I'm following the book of Brian Hatfield, Quantum Field Theory of particles and strings, page 217, eq. 10.89 and the following.
The author is looking for a representation of the operators $\Psi(x)$ and $\Psi(x)^{\dagger}$ that satisfies
$$\begin{align}
\{\Psi(x), \Psi(y)^{\dagger} \} = \delta(x-y).
\end{align}\tag{1}$$
The author then represents $\Psi(x)$ as a multiplication, acting on a functional $\Phi[\psi]$ by
\begin{align}
(\Psi(x) \Phi)[\psi] = \psi(x)\Phi[\psi].
\end{align}
From a previous chapter the author knows that for functionals on $a$-number (grassman) valued functions, $$\{\psi(x), \frac{\delta}{\delta \psi(y)} \} = \delta(x-y),$$ and thus he simply represents $\Psi(x)^{\dagger}$ as $\frac{\delta}{\delta \psi(x)}$.
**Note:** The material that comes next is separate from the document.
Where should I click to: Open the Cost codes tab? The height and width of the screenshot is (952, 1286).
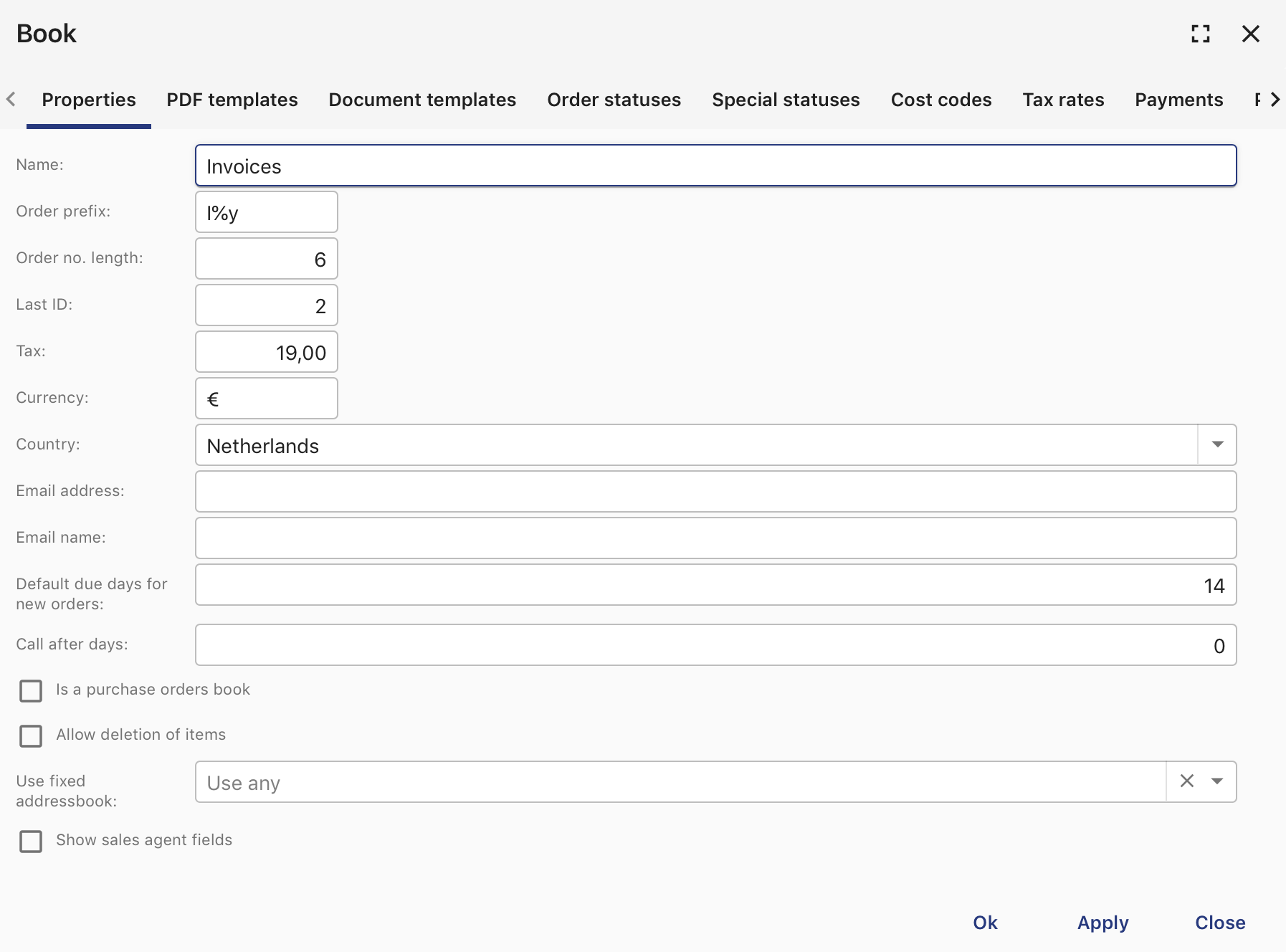(x=941, y=100)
Now what I want to show is that $\frac{\delta}{\delta \psi(x)}$ actually is the adjoint operator to $\psi(x)$. The book doesn't do this.
Namely, I want to show that if $\Phi_1$ and $\Phi_2$ are two abitrary functionals, then
\begin{align}
\langle \Psi(x) \Phi_1, \Phi_2 \rangle = \langle \Phi_1, \Psi(x)^{\dagger} \Phi_2(x)\rangle
\end{align}
still holds, if I use the mentioned representations. The first thing that I don't know is how to write down a scalar product for functionals – my most naive guess would be
\begin{align}
\langle \Psi(x) \Phi_1, \Phi_2 \rangle = \int \mathcal{D}\psi\ ( \psi(x) \Phi_1[\psi])^{*} \Phi_2[\psi].
\end{align}
And
\begin{align}
\langle \Phi_1, \Psi(x)^{\dagger} \Phi_2 \rangle = \int \mathcal{D}\psi\ \Phi_1[\psi]^*\ \frac{\delta}{\delta \psi(x)} \Phi_2[\psi].
\end{align}
But even if this is true, I don't know how I can show equality between those two. The functional derivative will generate a $\delta(x-y)$ term, that won't appear in the first scalar product.
So my questions would be: For the Schrödinger Wavefunctional theory, is there even the notion of scalar products and adjoint operators – namely, are Schrödinger functionals and the multiplicative $\psi(x)$ and $\frac{\delta}{\delta \psi(x)}$ a representation of the hilbert space and the field operators in the mathematical sense?
If they are, how do you show that $\frac{\delta}{\delta \psi(x)}$, acting on a functional, is indeed the adjoint operator to $\psi(x)$?
Best Answer
Well, the standard 3-step argument goes as follows:
The fundamental equal-time super-Poisson/Dirac bracket is the inverse supermatrix of the supermatrix for the symplectic two-form, cf. e.g. my Phys.SE answer here.
The canonical anticommutation relations (CARs) are the fundamental super-Poisson brackets multiplied with $i\hbar$, cf. the QM correspondence principle.
The Schrödinger representation of the CARs (1) is $$ \hat{\psi}~=~\psi, \qquad \hat{\psi}^{\dagger}~=~\frac{\delta}{\delta \psi} .$$